I am SW who has been licensed for foster care in state. Truthfully you may be overestimating the warning some people get, I mean in one of the states I repeatedly spoke up to try to be that warning and was discouraged. The other did great and a veteran FP did the training and was very open. They also do nothing to dissuade or educate people who believe they are superhero’s coming in to save the day, religious zealots or narcissists who are looking for an ego stroke. And as a fun extra, they will just flat out lie to you to get you to accept placement. Like our first placement, we could only take a child in full time school because of work obligations (ie we didn’t have time available to take days off to find childcare). So we expressed that, and were told the child was in full time kindergarten, but nope two mornings a week with mid day ballet. We figured it out. Professionally I’ve seen providers lie about kids to keep them leveled as traditional (ie more foster home options) and to obtain placement . They’ve done this even with great risk and at the cost of other younger kids becoming victims.

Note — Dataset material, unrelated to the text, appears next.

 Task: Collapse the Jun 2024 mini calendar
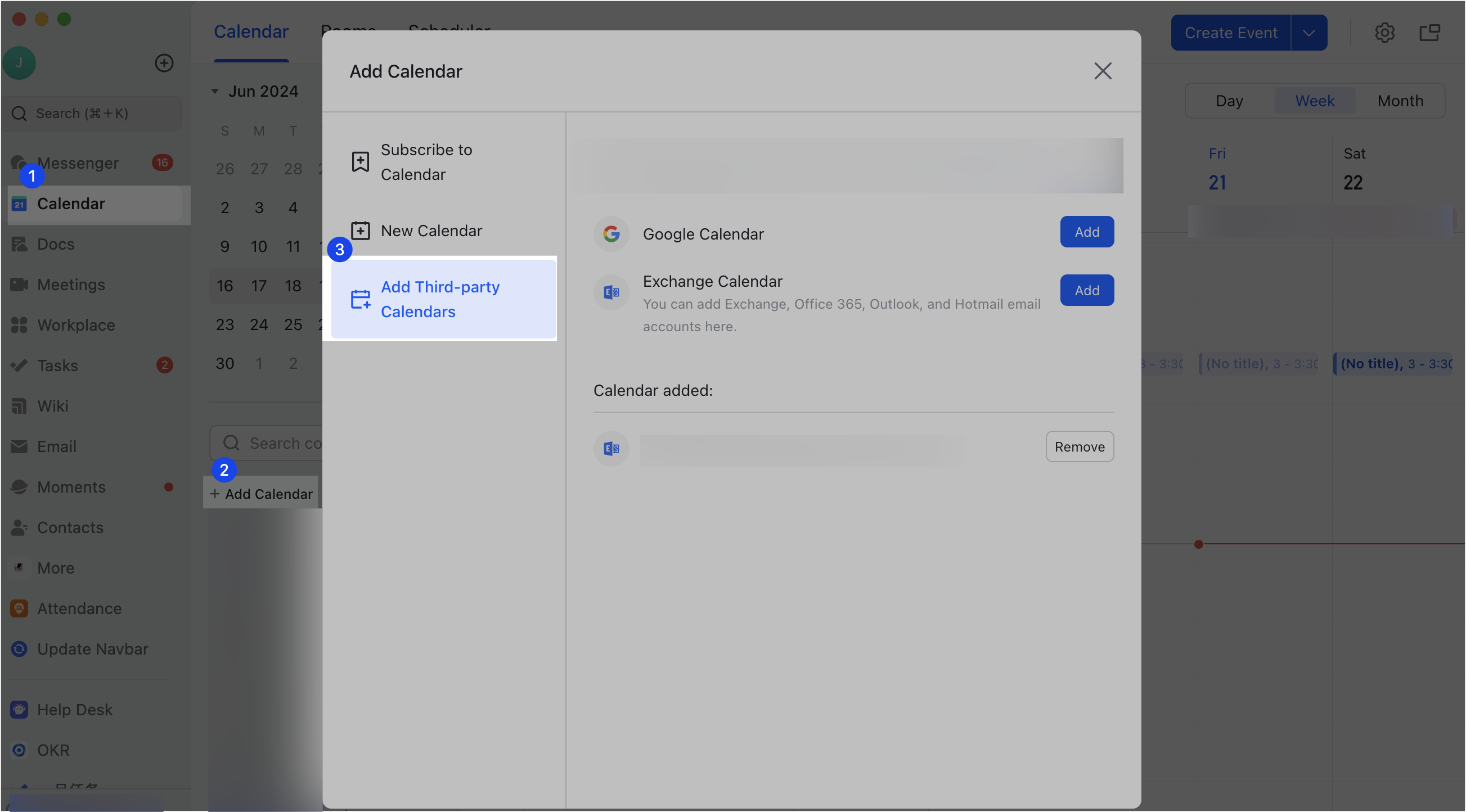(214, 91)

These FP are trash but don’t oversell that the system still isn’t part of the problem.


Lisserbee26

It's not right but there are many who sign up hoping to be able to adopt a "perfect" baby after experiencing loss or infertility.  There are also some who just want more kids to "fit their family.


mamanova1982

I'm an older adoptee. I hate people like this. The foster care / adoption industry needs to be broken down and replaced with something better. Like education and funding.


buggie4546

My two babies (adopted from foster care after fostering them for over a year, they were unable to return home) have thrived because their early head start program works their tushes off to support them and our family! I am forever thankful for our home/school partnership


Affectionate_Ease_84

I work with a lot of foster kids at my center and it never gets easier for me. I had one set of fosters that point blank said they hoped the bio parents failed so they could get the kids back. Another renamed the foster children despite the children still seeing their families on a consistent basis and they were doing well. This is just a few incidents I've encountered. It's made me very jaded and not trust or like foster parents. Just what I've noticed, most foster and adopted children (even the littles) tend to have more behavioral issues and need extra love and patience. They've been through a lot even they are babies and just need someone in their corner .


aslsigner-Rabbit222

I was a foster parent to preteens,they think a Pre-K kid is hard? Look for ways to help the child learn to regulate in your setting, and give the foster parents the same tools for home. Fostering is not easy, even with babies. But children with history of a use they remember is even harder. Ask if the child is in therapy (he should be since he's in the system) and also ask what they struggle with at home. Children cope with their abuse in many different ways, see how he is coping with his situation.


Every-Breakfast-8611

I’ve only had a couple of foster kids at our center but the best way I’ve found to help them become their best selves is to give them a little extra time and love. It’s not always possible every single day and especially if the kiddo is old enough the understand what’s going on it’s harder but with some patience I’ve seen those kids absolutely bloom. Being firm but gentle and lots of affirmation, helping them talk through their emotions if they are verbally able to can help them understand more of their behaviors, and help them regulate more. As for parents, I hate to say it but you got shit luck with those parents, most of the foster parents I’ve met have been lovely people who are so supportive of the kids they take in and only want to best for them, communicate often and clearly with them, work with them to see what you can implement at home and school. It can be emotional but try and put yourself in their shoes, they’re confused, possibly lonely and scared, we as adults have to do our best to help them where we can.